Graphically, the proof has the following form:
\vspace{0.3cm}
{\par\centering \resizebox*{0.5\columnwidth}{!}{\includegraphics{bracketing_cover.eps}} \par}
\vspace{0.3cm}
\begin{lem}
Let \( f(h) \) be the upper bracket of any hypothesis, \( h \). For all \( \gamma \in (0,1] \),
for all \( \delta \in (0,1] \):
\[
\Pr _{D^{m}}\left( \exists h\in H:\, \, \hat{e}(f(h))-\hat{e}(h)\geq b\left( m,\gamma ,\frac{\delta }{N_{[]}(H,\gamma ,d_{D})}\right) \right) \leq \delta \]
where \( b\left( m,p,\delta \right) \equiv '\min _{K}\left\{ \frac{K}{m}:\, \, 1-\textrm{Bin}(m,K,p)\leq \delta \right\} \)
\end{lem}
\begin{proof}
If \( f(h),f'(h) \) bracket \( h \), we have:
\[
e(f(h))-e(f'(h))\leq \gamma \]
Therefore a coin which is ``heads'' when \( f(h)(z)\neq f'(h)(z) \) has a
bias of \( \gamma \) or less.
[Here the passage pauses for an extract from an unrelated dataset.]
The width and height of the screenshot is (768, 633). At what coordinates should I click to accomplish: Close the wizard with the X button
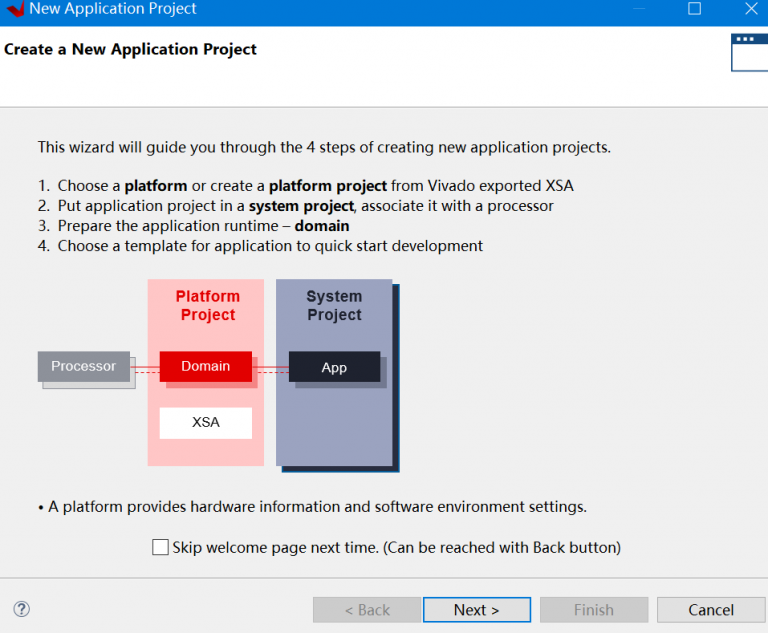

Since \( f'(h) \) is correct everywhere that
\( h \) is correct, we also know:
\[
\forall \epsilon \, \, \Pr _{D^{m}}(\hat{e}(f(h))-\hat{e}(h)\geq \epsilon )\leq \Pr _{D^{m}}(\hat{e}(f(h))-\hat{e}(f'(h))\geq \epsilon )\]
Therefore, we have at most \( N_{[]}(H,\gamma ,d_{D}) \) Binomial distributions,
each with bias at most \( \gamma \), and wish to bound the probability of
a large deviation. Using an upper binomial tail calculation, we get the result.
\end{proof}
\begin{lem}
For all \( \delta \in (0,1] \):
\[
\Pr _{D^{m}}\left( \exists f,f'\in N_{[]}(H,\gamma ,d_{D}):\, \, e(f(h))\geq \bar{e}\left( m,\hat{e}(f(h)),\frac{\delta }{N_{[]}(H,\gamma ,d_{D})}\right) \right) \]
where \( \bar{e}\left( m,\frac{K}{m},\delta \right) \equiv \max _{p}\{p:\, \, \textrm{Bin}(m,K,p)=\delta \} \)
\end{lem}
\begin{proof}
Application of the discrete hypothesis space bound \ref{th-DHSCP} for \( f \)
in every \( (f,f') \) pair.
\end{proof}
We can now combine the lemmas to get the theorem.
\begin{proof}
(of theorem \ref{th-bracketing_cover}) Allocate \( \frac{\delta }{2} \) confidence
to each lemma and use the union bound with both lemmas to get:
\[
\Pr _{D^{m}}\left( \exists h\in H:\, \, \begin{array}{c}
e(f(h))\geq \bar{e}\left( m,\hat{e}(f(h)),\frac{\delta }{2N_{[]}(H,\gamma ,d_{D})}\right) \\
\hat{e}(f(h))-\hat{e}(h)\geq b\left( m,\gamma ,\frac{\delta }{2N_{[]}(H,\gamma ,d_{D})}\right)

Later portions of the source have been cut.